Match col 1 of File 1 with col 1 File 2 and create a 3rd file

sogi · June 29, 2009, 11:40pm

Hello,

I have a 1.6 GB file that I would like to modify by matching some ids in col1 with the ids in col 1 of file2.txt and save the results into a 3rd file.

For example:

File 1 has 1411 rows, I ignore how many columns it has (thousands)
File 2 has 311 rows, 1 column

Would like to create

File 3 with 311 rows (thousands of columns)

What is the fastest way to do this without consuming too much memory?

Thank you!

rakeshawasthi · June 30, 2009, 12:14am

Fastest way is syncsort but i dont know if you would have that....
then try grep. dont use awk.

sogi · June 30, 2009, 1:31am

I used this:

grep -A1 -A1 -f file1.txt file2 > file3

but it is taking forever and I don't know if it is going to be correct at the end
I don't know what -A1 -A1 mean (I'm assuming that is col1 File1 col1 File2)

Help please!

rakeshawasthi · June 30, 2009, 1:38am

give some sample input of both the files
and desired output, and
conditions how the two files will be joined.
PS:- Use code tags

sogi · June 30, 2009, 2:10am

Both files have no headings

input of file 1 (has one 1 column, as shown below):

MXY2344
MXY2455
.
.
.
.
.
.
.
MXY9150 <--- row #364

input of file 2 (this file has 2,498,588 columns with single digit numbers, starting with column 1 as shown below, each column is separated by a space)

MXY2344
MXY2455
.
.
.
.
.
.
.
MXY9150 <--- row #364
.
.
.
.
.
.
.
.
.
.
.
MXY9423 <--- row #1411

desired output file 3 (with only #364 rows with the ids matched between file1 and file2 and 2,498,588 columns)

MXY2344
MXY2455
.
.
.
.
.
.
.
MXY9150 <--- row #364

Thank you for any help!

---------- Post updated at 11:10 PM ---------- Previous update was at 11:03 PM ----------

I just checked the results I obtained with grep -A1 -A1 -f file1.txt file2 > file3

and they are wrong.

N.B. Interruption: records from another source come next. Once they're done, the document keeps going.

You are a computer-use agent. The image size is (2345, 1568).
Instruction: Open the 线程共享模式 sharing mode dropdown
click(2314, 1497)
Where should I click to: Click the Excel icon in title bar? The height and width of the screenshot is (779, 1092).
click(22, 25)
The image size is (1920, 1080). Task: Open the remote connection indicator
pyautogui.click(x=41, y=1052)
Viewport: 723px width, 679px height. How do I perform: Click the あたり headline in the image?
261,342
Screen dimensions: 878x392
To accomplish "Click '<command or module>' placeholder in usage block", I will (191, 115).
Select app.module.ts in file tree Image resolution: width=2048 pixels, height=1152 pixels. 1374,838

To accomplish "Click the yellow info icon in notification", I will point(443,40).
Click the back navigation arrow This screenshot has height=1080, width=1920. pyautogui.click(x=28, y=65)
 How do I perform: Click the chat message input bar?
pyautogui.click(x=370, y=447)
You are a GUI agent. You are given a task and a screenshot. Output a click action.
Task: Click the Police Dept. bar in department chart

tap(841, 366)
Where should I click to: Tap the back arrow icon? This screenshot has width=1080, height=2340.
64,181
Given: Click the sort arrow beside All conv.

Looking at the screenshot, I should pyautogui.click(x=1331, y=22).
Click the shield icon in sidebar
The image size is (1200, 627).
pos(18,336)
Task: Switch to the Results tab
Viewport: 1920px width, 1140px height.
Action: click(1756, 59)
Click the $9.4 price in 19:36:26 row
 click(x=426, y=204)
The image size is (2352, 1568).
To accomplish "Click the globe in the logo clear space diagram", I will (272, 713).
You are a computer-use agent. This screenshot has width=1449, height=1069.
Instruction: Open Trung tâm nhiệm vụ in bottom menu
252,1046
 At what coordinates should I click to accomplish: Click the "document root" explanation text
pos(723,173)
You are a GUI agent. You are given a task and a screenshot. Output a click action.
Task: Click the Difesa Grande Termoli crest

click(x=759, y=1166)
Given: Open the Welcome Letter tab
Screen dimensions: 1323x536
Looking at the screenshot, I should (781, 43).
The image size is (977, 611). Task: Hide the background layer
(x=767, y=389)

Instead of getting only 364 rows, I get 367 and some of the ids of file 1 are missing in the output file 3. I want to match the ids from file1 (my "golden" list) in file2 and output that in file 3

sogi · June 30, 2009, 7:35pm

Both files have no headings

input of file1.txt (has one 1 column, as shown below):

MXY2344
MXY2455
.
.
.
.
.
.
.
MXY9150 <--- row #364

input of file2.ped (this file has more than 2 million columns with single digit numbers, starting with column 1 as shown below, each column is separated by a space)

MXY2344
MXY2455
.
.
.
.
.
.
.
MXY9150 <--- row #364
.
.
.
.
.
.
.
.
.
.
.
MXY9423 <--- row #1411

desired output file 3 (with only #364 rows with the ids matched between file1 and file2 and 2,498,588 columns)

MXY2344
MXY2455
.
.
.
.
.
.
.
MXY9150 <--- row #364

Thank you for any help!

---------- Post updated at 11:10 PM ---------- Previous update was at 11:03 PM ----------

I used grep -A1 -A1 -f file1.txt file2 > file3 but that did not work.

I only got one reply for this thread yesterday saying to use grep, so that's why I'm posting this again in hopes somebody would help.

Thank you!

vidyadhar85 · June 30, 2009, 7:56pm

If you want to grep the data from file2 which are present in file1

grep -f file1 file2 > file3
or
awk 'FILENAME=="file1"{A[$0]=$0}
FILENAME=="file2"{if(A[$1]==$1){print}}' file1 file2 > file3

sogi · June 30, 2009, 11:13pm

I already tried that grep code and did not work either. I don't know if it is because of the file extension of file2.ped (ped is text file that can handle millions of columns)

---------- Post updated at 08:13 PM ---------- Previous update was at 05:41 PM ----------

The memory is exhausted when using these command lines.